Under the urging of Moore, Andrews was the first practice to bring Stryker's Mako SmartRobotics technology to this area in 2017. They had lobbied Ascension St. Vincent's Birmingham to make the purchase, and ultimately were so convinced it would improve care that the practice purchased it themselves and leased it back to the hospital. The hospital now has three of the machines, which stay busy.
"We've completed well over 5,000 cases," said Jeffrey Davis, MD, orthopaedic surgeon and joint replacement specialist at Andrews. "We are pleased with the outcomes and it's an improvement in the way we perform the surgery. It allows for better planning, more accuracy and consistency, and x-ray outcomes are definitely better. It's like the difference between flying an airplane visually versus having instrumental input.
The technology allows the surgeon to be more precise, with less trial and error. "It helps the surgeon protect tissue that doesn't need cutting. It can put some boundaries around what you're doing, so the instruments stop and don't let you cut something unnecessarily," Moore said. "Part of getting a total knee to last as long as possible is getting the implants in the correct position. Previous technologies didn't allow us to us to be as precise as we would have liked, but with this we can make sure all the cuts we do are correct for each individual patient. I haven't done a surgery without Mako technology since we got it. It's that much better.
"However, we don't consider this surgery to be minimally invasive. The size of the scar depends on the size of the implants. It's not minimally invasive in terms of the incision, but there's less soft tissue damage and less in and out of the wound. In that sense, it's less invasive a surgery than it used to be, and less damaging."
"It's still a big surgery," Davis said. "It still takes four to six weeks to feel like yourself again and have the same energy level that you had before the surgery."
The surgeons urged other physicians to stop considering joint replacement as a last resort. "Some patients wait too long, until they are crippled," Moore said. "Implants are vastly improved and robots make it a better experience. The procedure has been undersold in the past."
"Joint replacement isn't 100 percent successful and it isn't a panacea," Davis said. "But it's as good a surgery as there is to improve quality of life. It's a viable option earlier in the process."

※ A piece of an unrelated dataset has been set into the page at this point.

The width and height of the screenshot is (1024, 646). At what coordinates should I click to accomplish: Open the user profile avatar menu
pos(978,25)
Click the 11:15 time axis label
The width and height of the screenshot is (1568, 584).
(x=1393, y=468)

Despite the improvement technology has made to the procedure, Moore says the robot is still only a tool, and it's up to the surgeon to use it effectively. "Experience is still the most important thing when you are trying to decide who will do your surgery rather than whatever tools they use," he said." But there's no question the robot makes us more accurate. We are still very much in control, and we are at the patient's side. It's very hands on. It's truly robot-assisted surgery.
"Not everything that's new is better, but if it is better, we want to be industry leaders in that. We are thoughtfully cutting edge."